Data Breaches Compromise Records of Nearly 20 Million

Medical testing company LabCorp. said Tuesday that personal and financial data on some 7.7 million consumers were exposed by a breach at a third-party billing collections firm. That company, the American Medical Collection Agency (AMCA), also recently notified another medical testing giant, Quest Diagnostics, that an intrusion in its payments Web site exposed personal, financial and medical data on nearly 12 million Quest patients.

In a filing with the U.S. Securities and Exchange Commission, LabCorp. said it learned that the breach at AMCA began in August 2018 and ran thru March 2019. It said the information exposed could include first and last name, date of birth, address, phone, date of service, provider, and balance information.

“AMCA’s affected system also included credit card or bank account information that was provided by the consumer to AMCA (for those who sought to pay their balance),” the filing reads. “LabCorp provided no ordered test, laboratory results, or diagnostic information to AMCA. AMCA has advised LabCorp that Social Security Numbers and insurance identification information are not stored or maintained for LabCorp consumers.”

LabCorp further said the AMCA has informed LabCorp “it is in the process of sending notices to approximately 200,000 LabCorp consumers whose credit card or bank account information may have been accessed. AMCA has not yet provided LabCorp a list of the affected LabCorp consumers or more specific information about them.”

The LabCorp disclosure comes just days after competing lab testing firm Quest Diagnostics disclosed that the hack of AMCA exposed the personal, financial and medical data on approximately 11.9 million patients.

Quest said it first heard from the AMCA about the breach on May 14, but that it wasn’t until two weeks later that AMCA disclosed the number of patients affected and what information was accessed, which includes financial information (e.g., credit card numbers and bank account information), medical information and Social Security Numbers.

Quest says it has since stopped doing business with the AMCA and has hired a security firm to investigate the incident. Much like LabCorp, Quest also alleges the AMCA still hasn’t said which 11.9 million patients were impacted and that the company was withholding information about the incident.

The AMCA declined to answer any questions about whether the breach of its payment’s page impacted anyone who entered payment data into the company’s site during the breach.

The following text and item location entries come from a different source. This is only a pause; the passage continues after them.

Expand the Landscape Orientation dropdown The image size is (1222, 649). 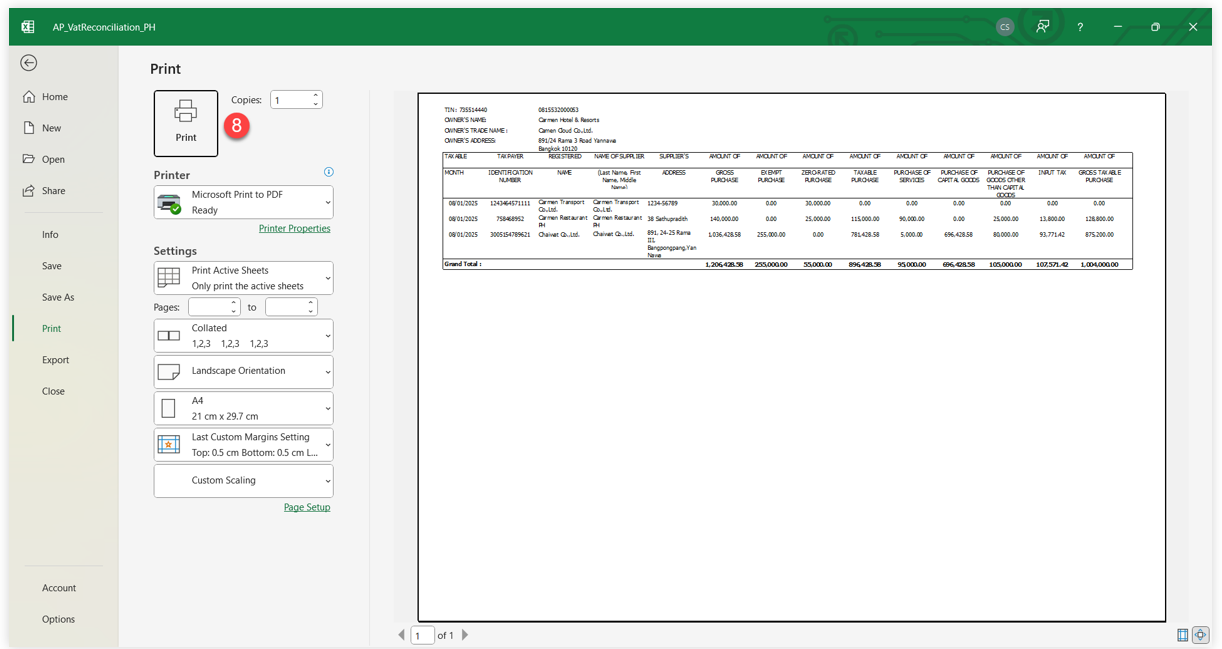click(x=243, y=371)
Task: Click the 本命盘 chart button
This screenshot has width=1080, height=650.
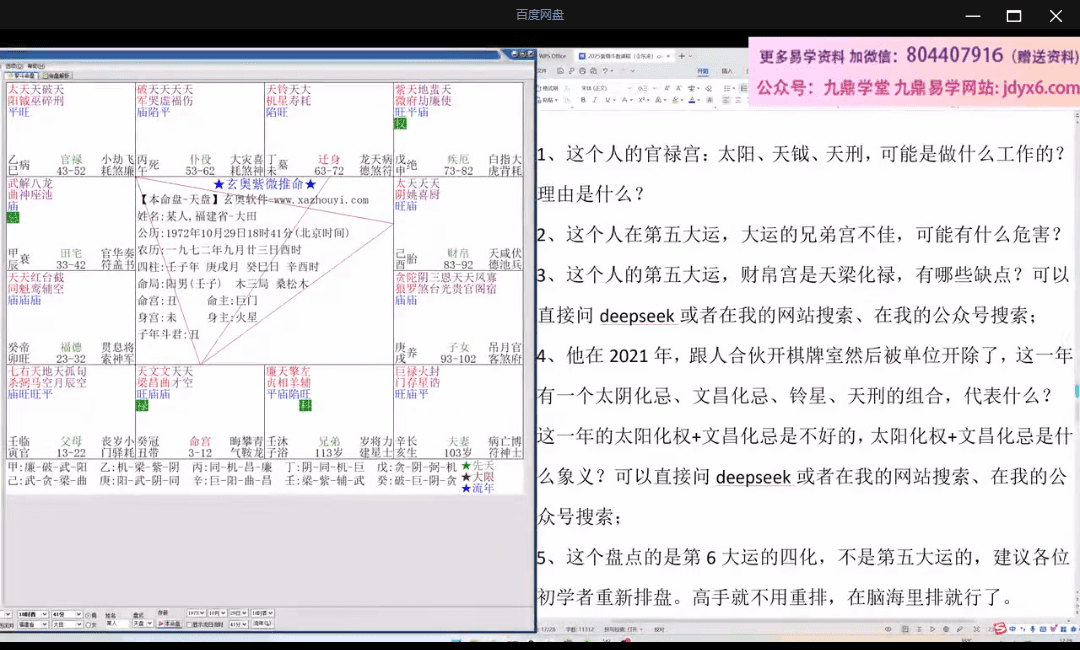Action: (168, 622)
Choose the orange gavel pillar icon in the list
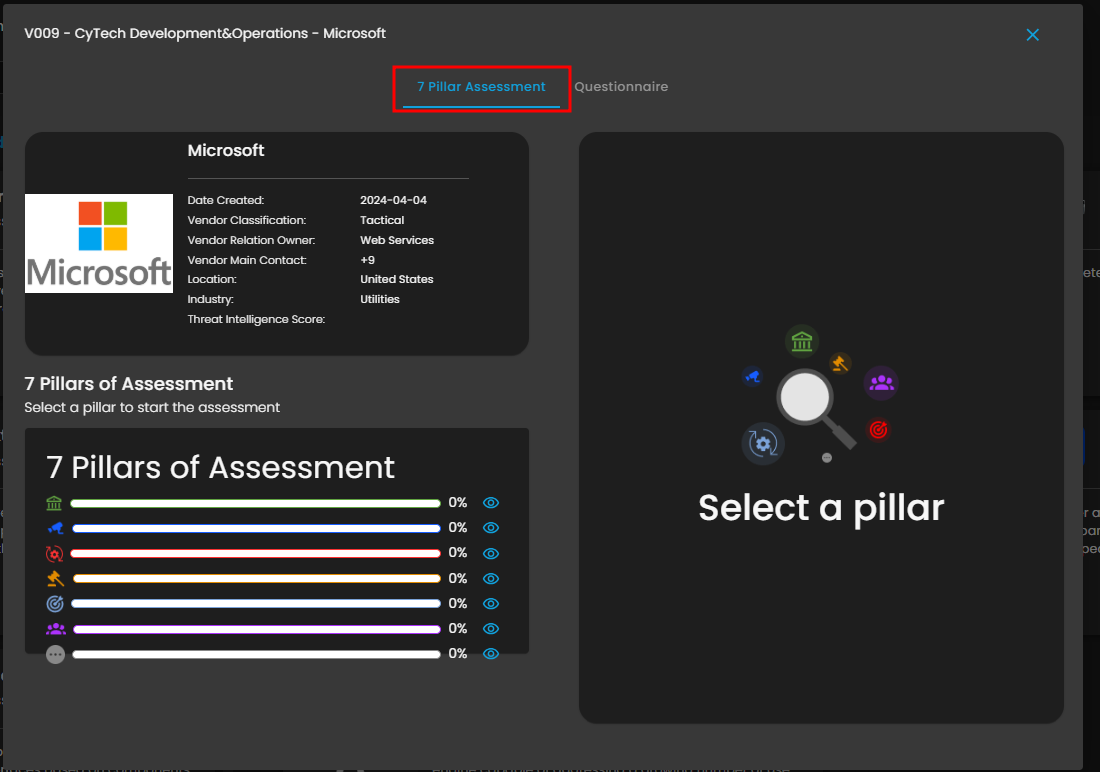The width and height of the screenshot is (1100, 772). pyautogui.click(x=55, y=578)
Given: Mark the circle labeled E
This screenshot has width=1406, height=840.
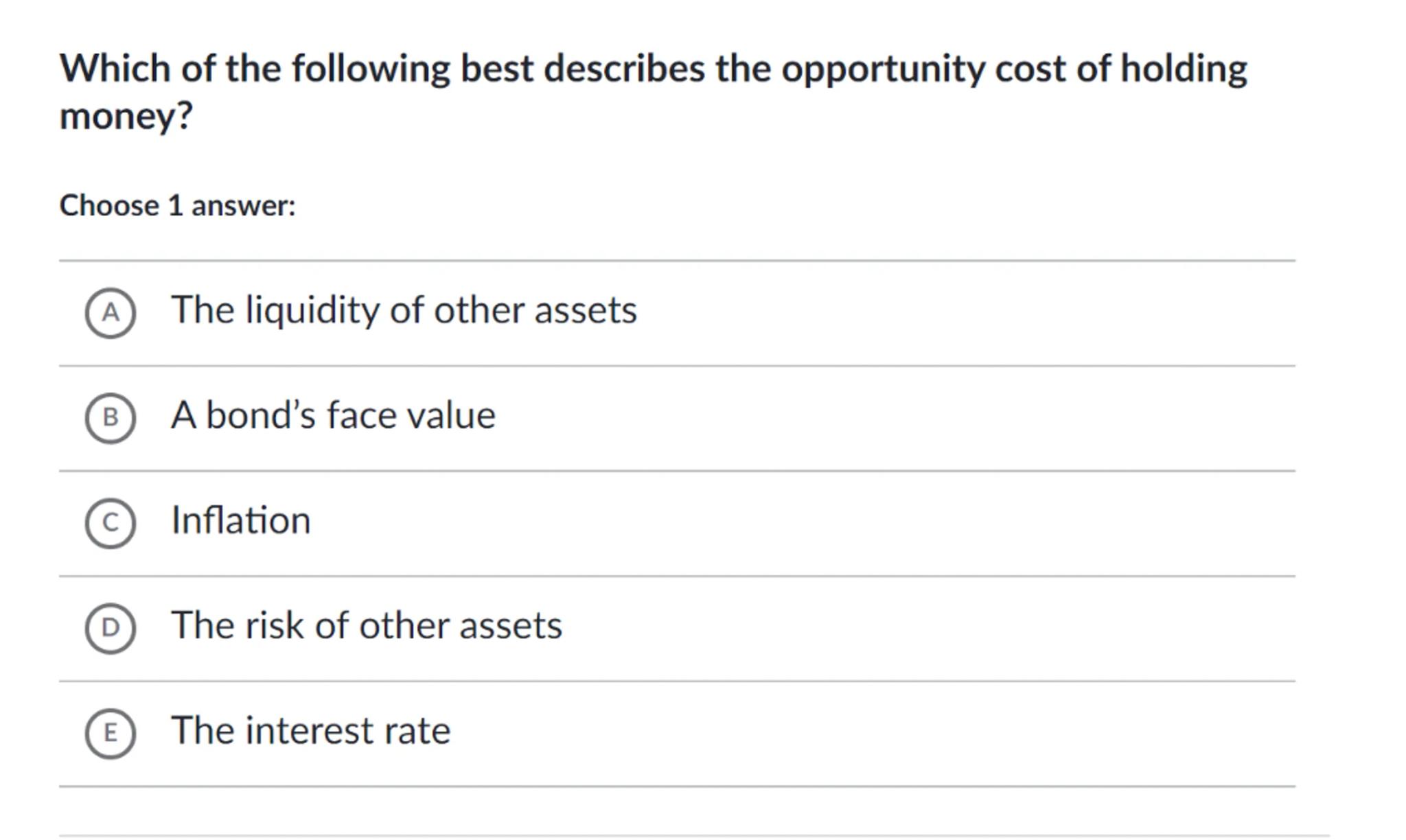Looking at the screenshot, I should click(110, 733).
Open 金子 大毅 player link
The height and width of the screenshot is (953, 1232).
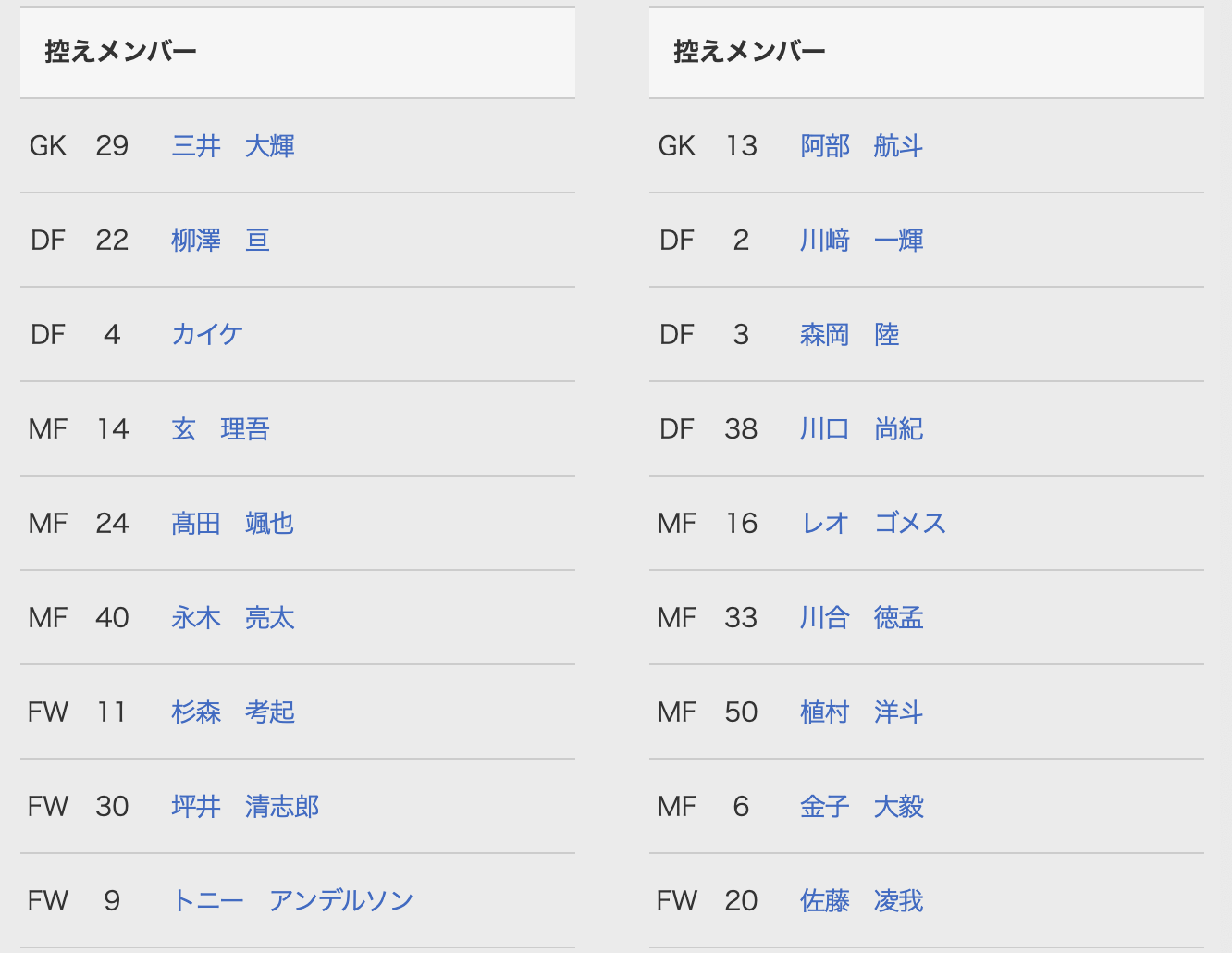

This is the latest example of a breach at a little-known company that holds vast quantities of sensitive data that was being shared or stored in ways that were beyond the control of affected consumers.

Less than two weeks ago news broke that the Web site for Fortune 500 real estate title insurance giant First American Financial leaked 885 million documents related to mortgage deals going back to 2003. The digitized records including bank account numbers and statements, mortgage and tax records, Social Security numbers, wire transaction receipts, and driver’s license images were available without authentication to anyone with a Web browser.

More than 11.6 billion personal records have been exposed in data breaches since 2005. CUNA and the state leagues have been and will continue to press Capitol Hill lawmakers to establish a national data security standard that subjects all entities with access to personal financial data to the same privacy protections as financial institutions under Graham-Leach-Bliley, and holds any entity found responsible for a data breach liable for the resulting card reissuing and fraud costs.